**What the exercise asks**. Pictures excluded, copy word for word the lines from the one holding "Open Info link" through the last line below.

(Dataset records)

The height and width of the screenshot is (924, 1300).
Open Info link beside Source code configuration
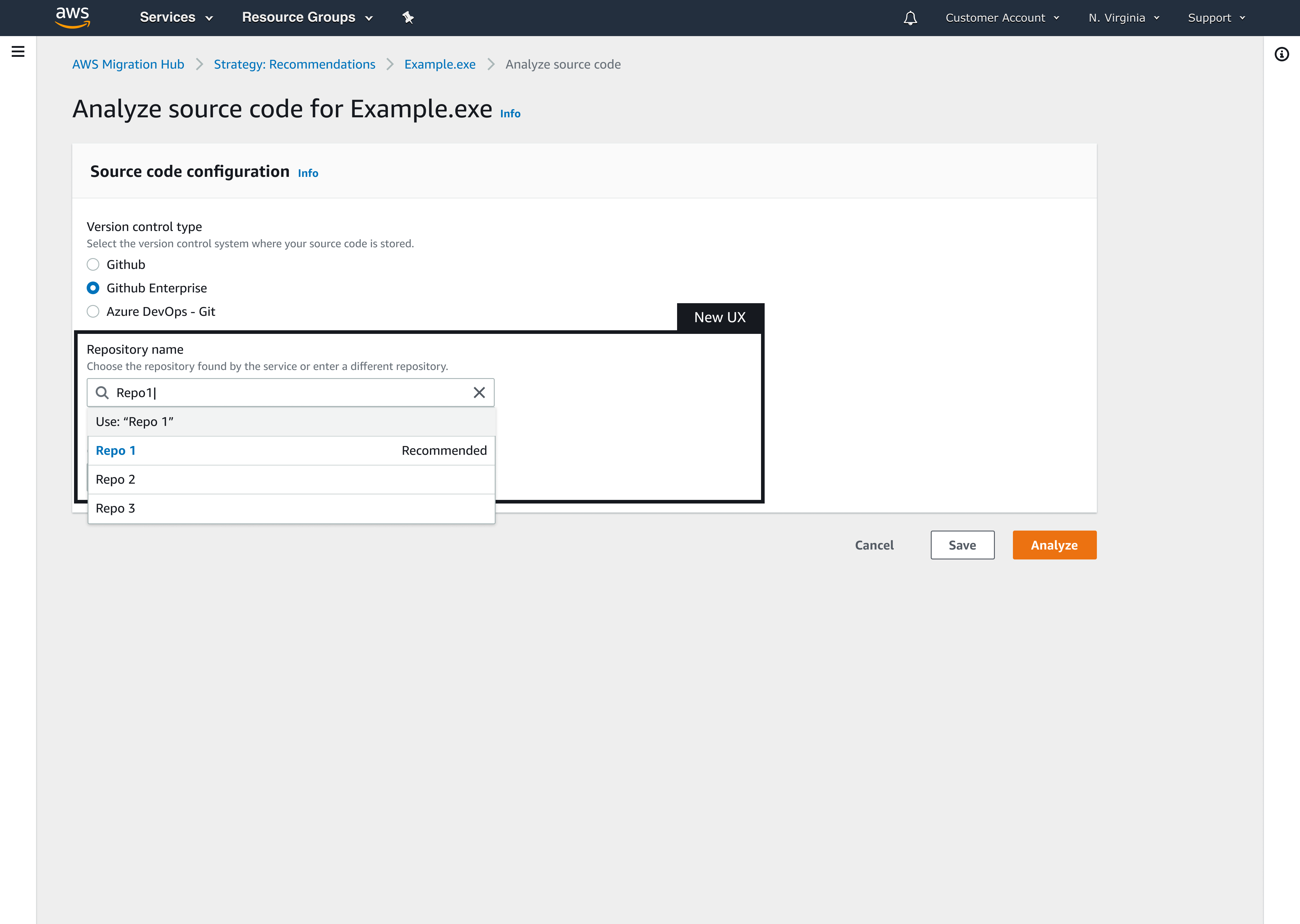pyautogui.click(x=308, y=173)
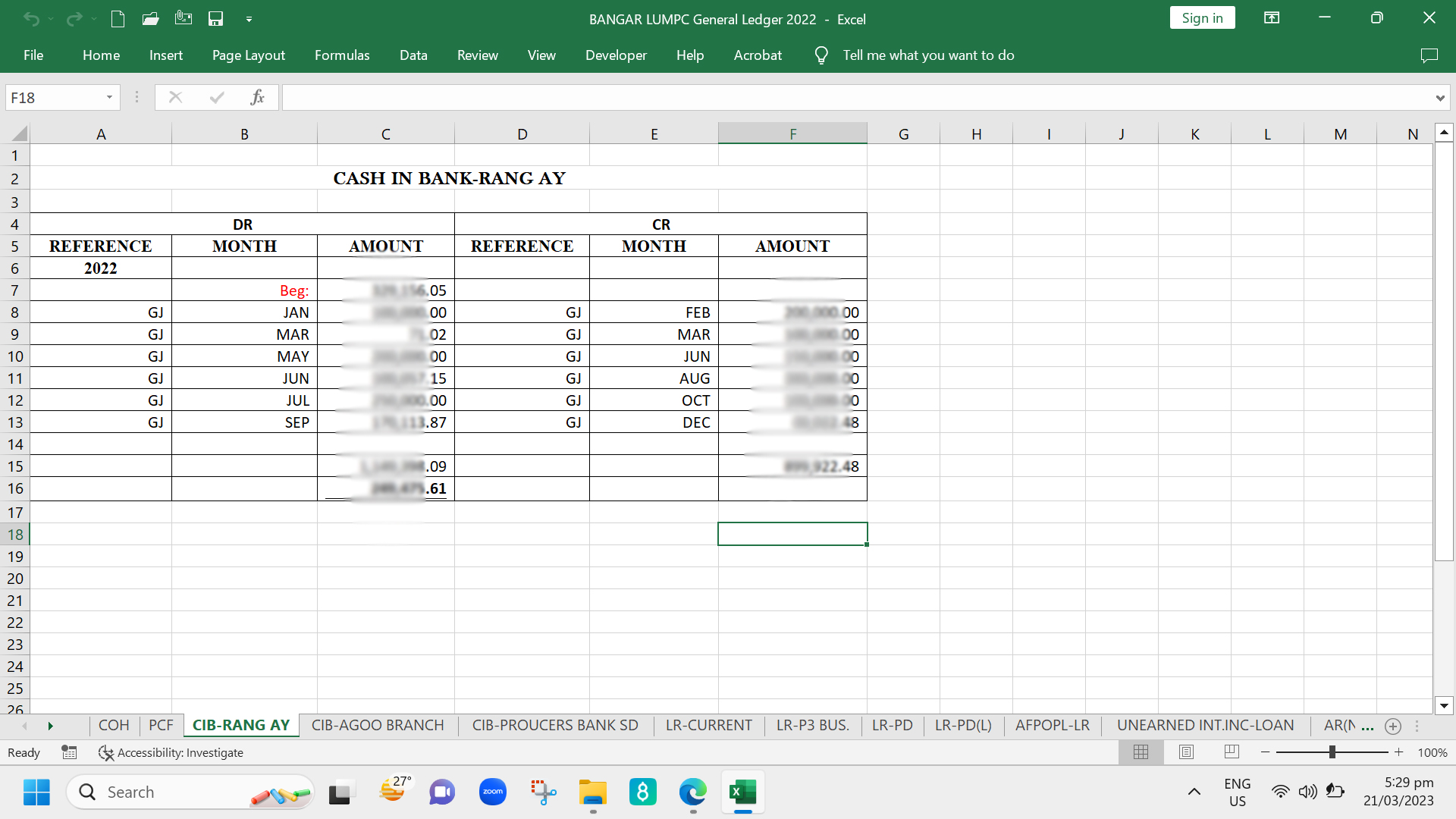The height and width of the screenshot is (819, 1456).
Task: Open the Comments pane icon
Action: point(1429,55)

(End Dataset records)

**Answer to this task**.
Open Info link beside Source code configuration
pyautogui.click(x=308, y=173)
The height and width of the screenshot is (819, 1456).
Task: Open the Comments pane icon
Action: point(1429,55)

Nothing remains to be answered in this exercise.